◆ Problem description
Every line of the data that includes "agent" should be copied out.

Stored items
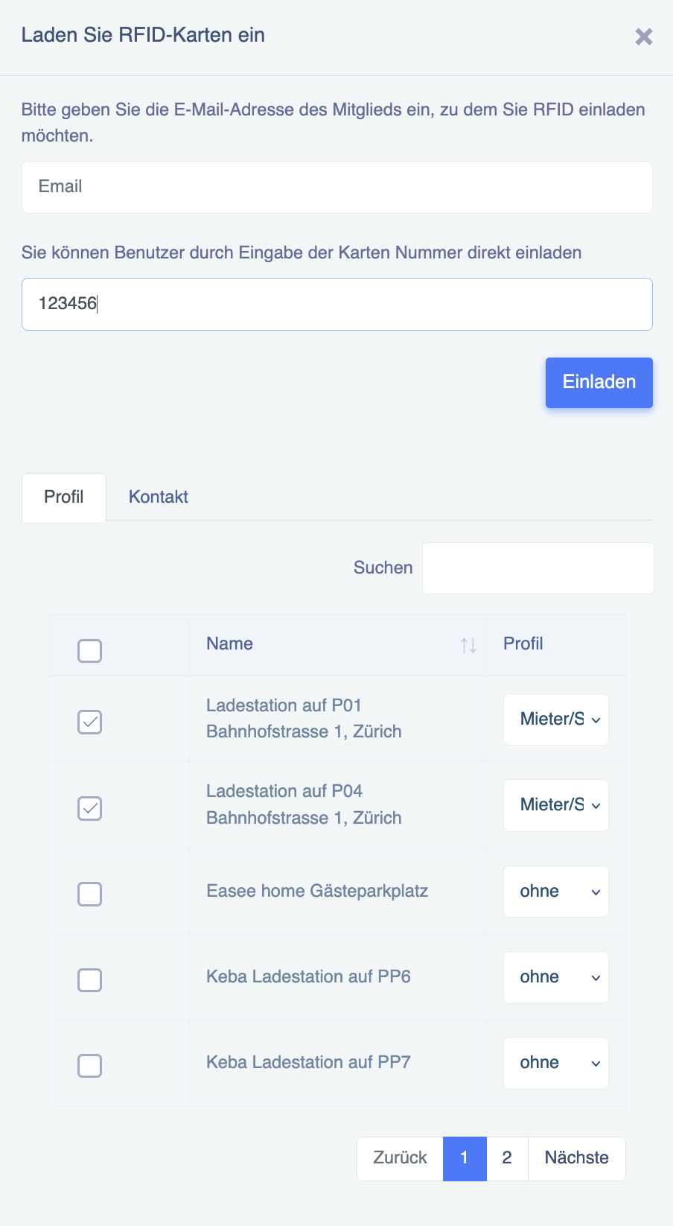Sort table by Name column arrows
The height and width of the screenshot is (1226, 673).
[468, 645]
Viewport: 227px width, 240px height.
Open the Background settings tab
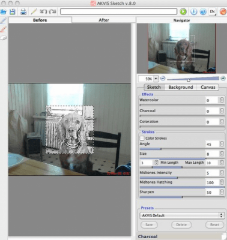[181, 87]
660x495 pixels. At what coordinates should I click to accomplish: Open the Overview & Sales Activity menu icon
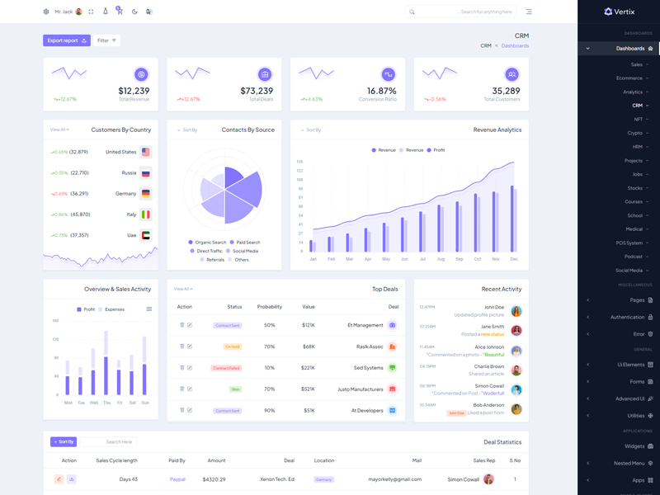click(149, 309)
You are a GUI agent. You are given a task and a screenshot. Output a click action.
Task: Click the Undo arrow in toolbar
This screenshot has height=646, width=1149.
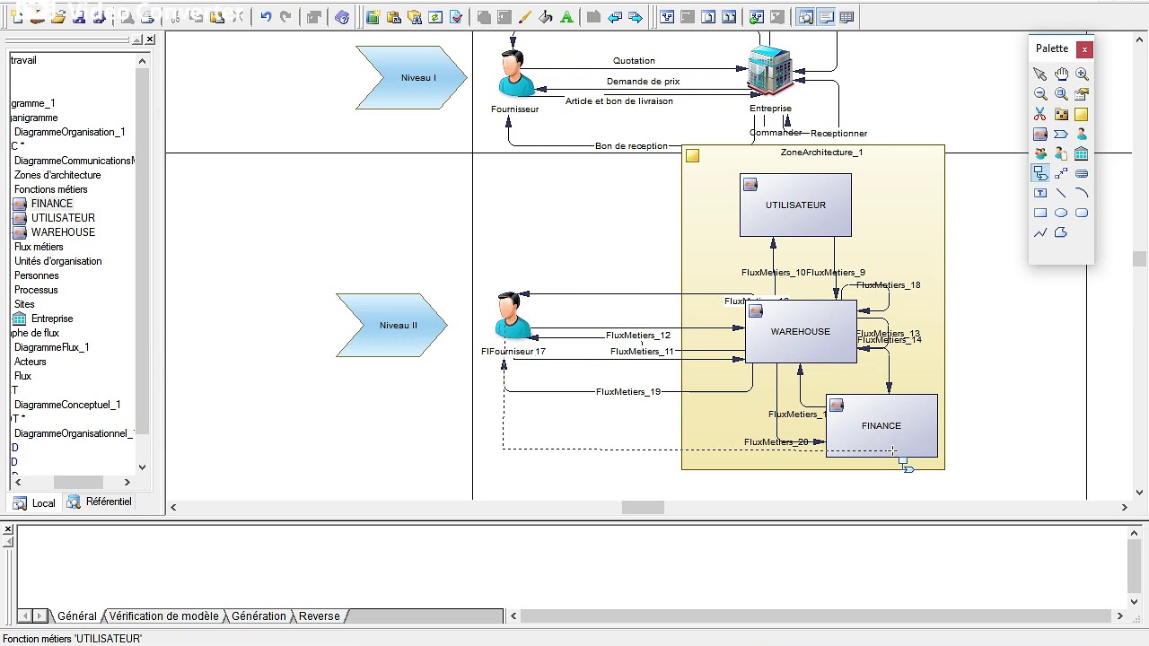(266, 17)
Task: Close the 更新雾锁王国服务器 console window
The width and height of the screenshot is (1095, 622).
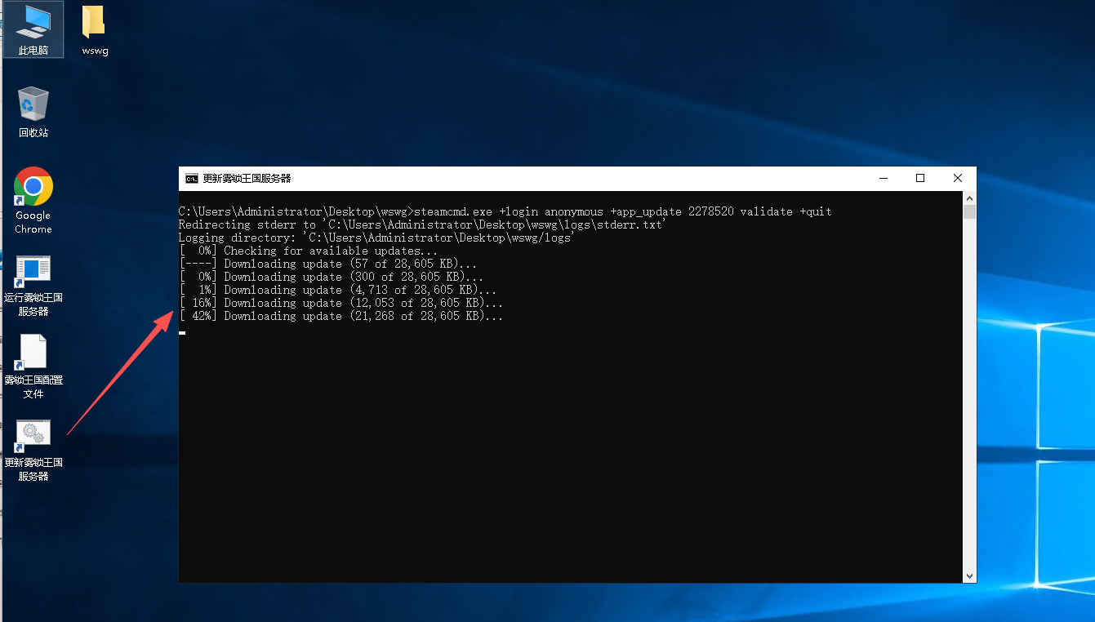Action: coord(958,178)
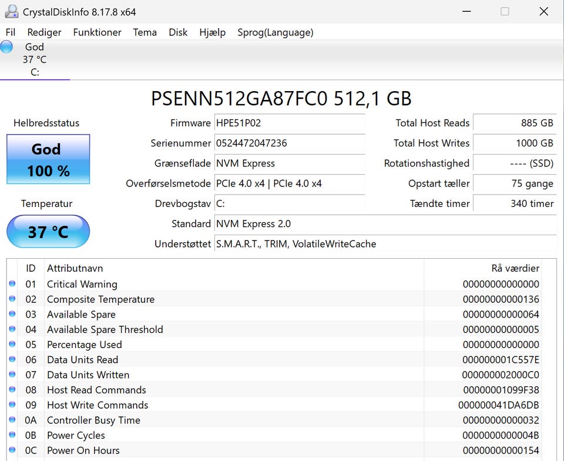Select the C: drive tab at top

(35, 60)
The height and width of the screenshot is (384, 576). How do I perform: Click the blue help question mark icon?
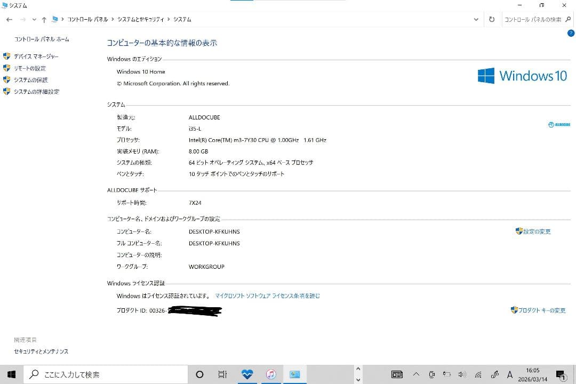point(571,33)

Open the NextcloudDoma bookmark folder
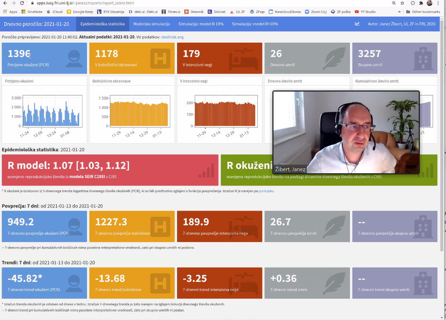tap(285, 12)
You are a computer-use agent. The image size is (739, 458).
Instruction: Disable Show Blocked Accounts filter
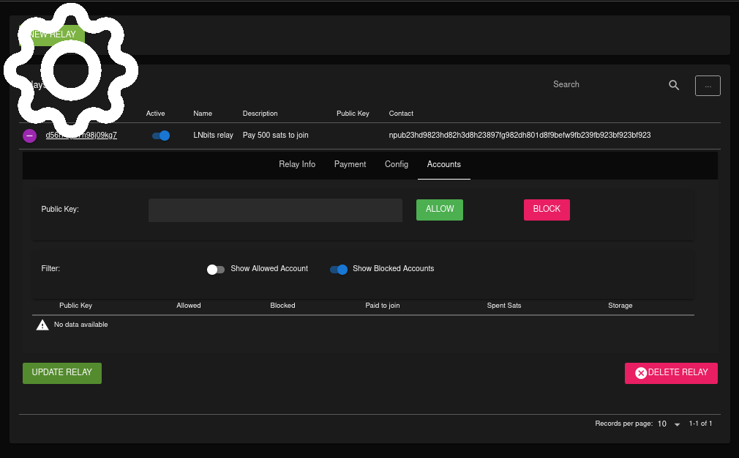pos(339,270)
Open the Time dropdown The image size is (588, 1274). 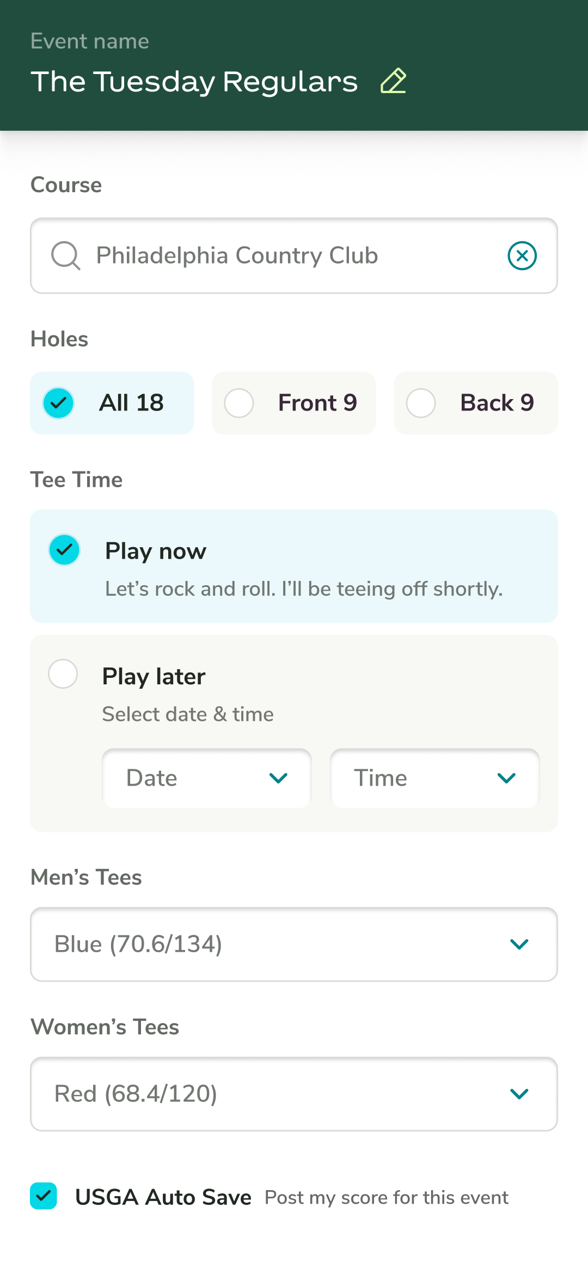point(435,778)
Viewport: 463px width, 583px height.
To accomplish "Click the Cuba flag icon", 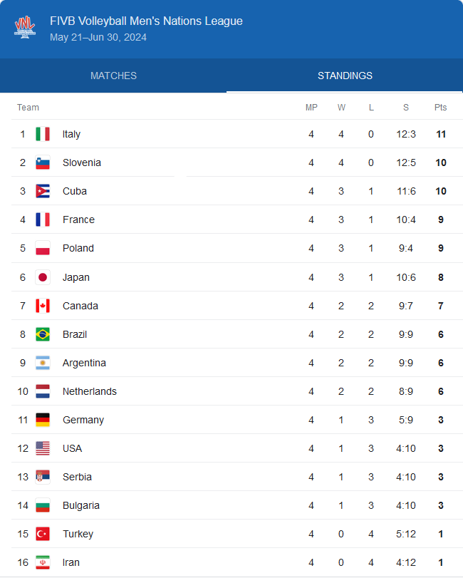I will coord(43,191).
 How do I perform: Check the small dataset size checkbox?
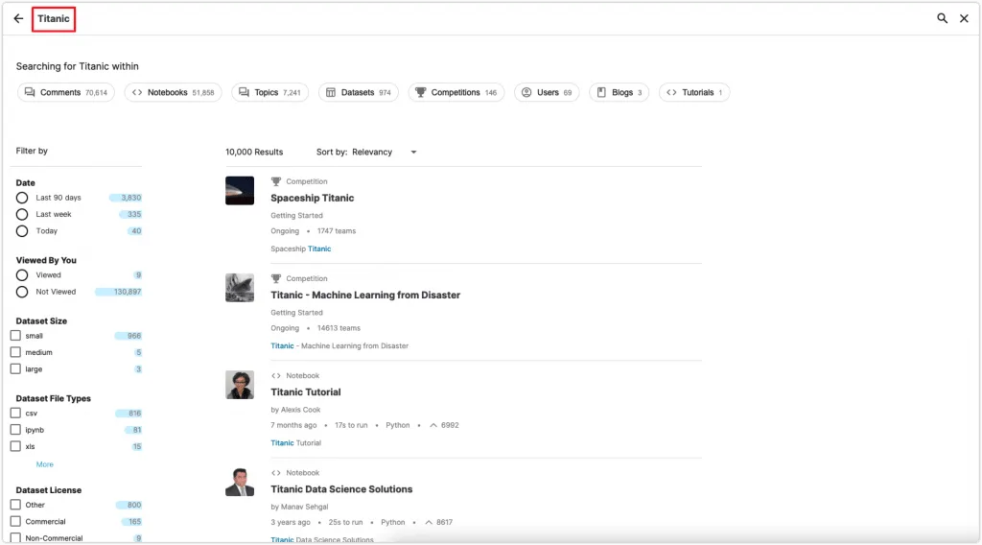coord(15,336)
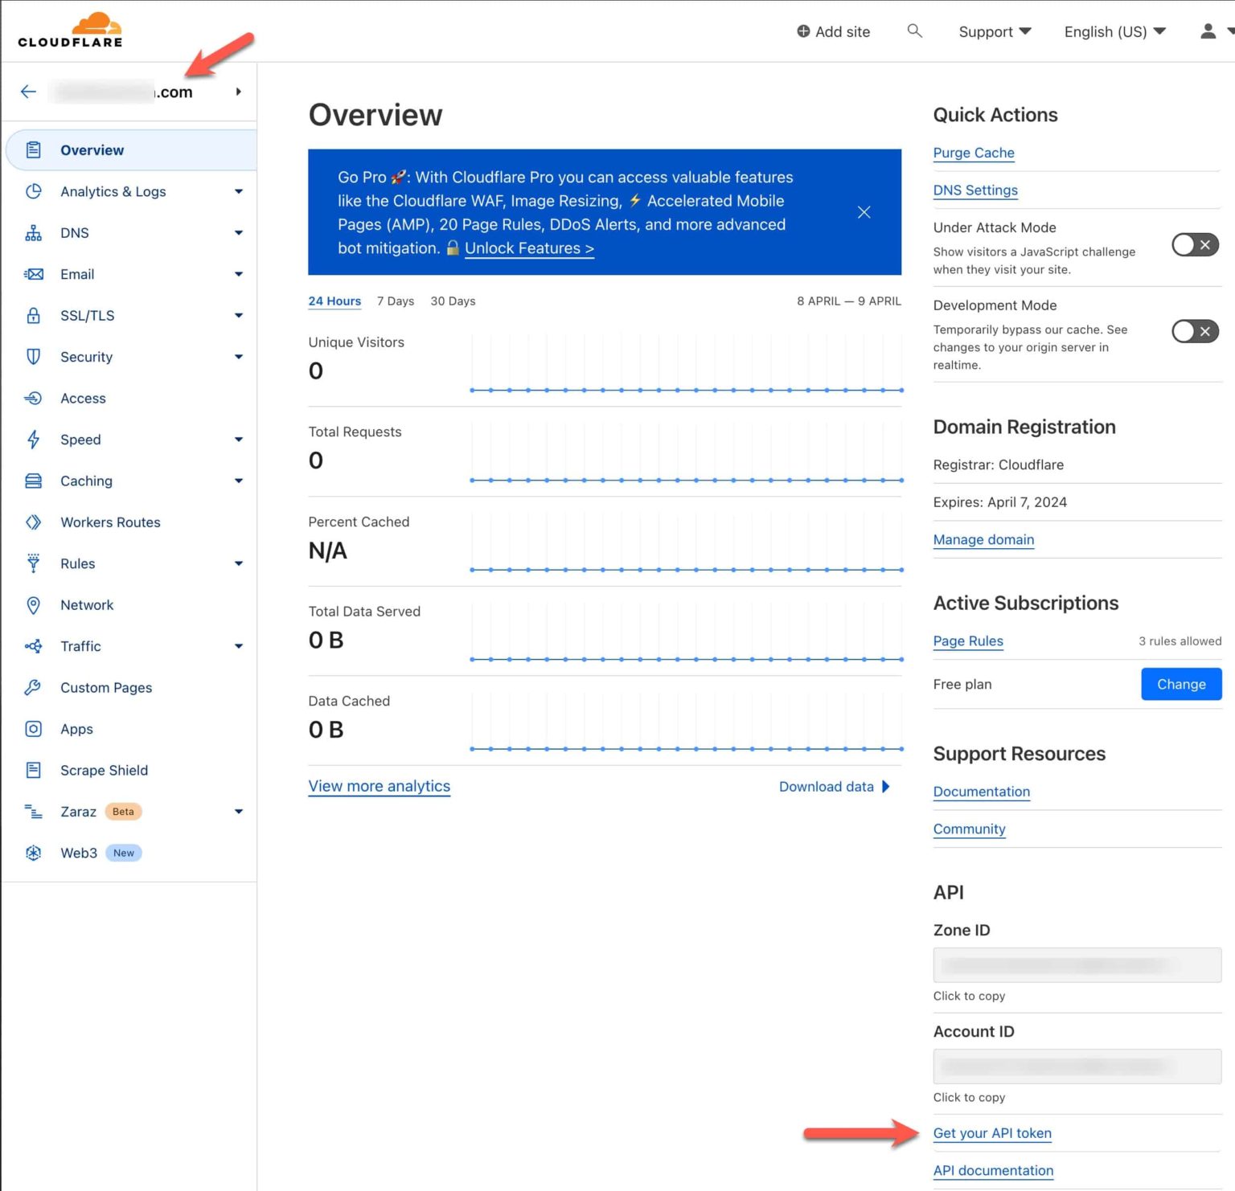This screenshot has width=1235, height=1191.
Task: Click the Speed lightning bolt icon
Action: (x=33, y=440)
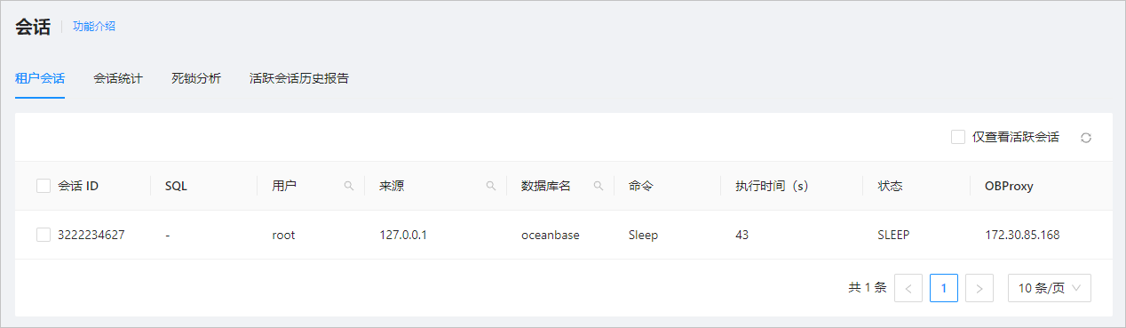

◆ Output of the task
You are a GUI agent. You are given a task and a screenshot. Output a click action.
You are a computer-use agent. The image size is (739, 458).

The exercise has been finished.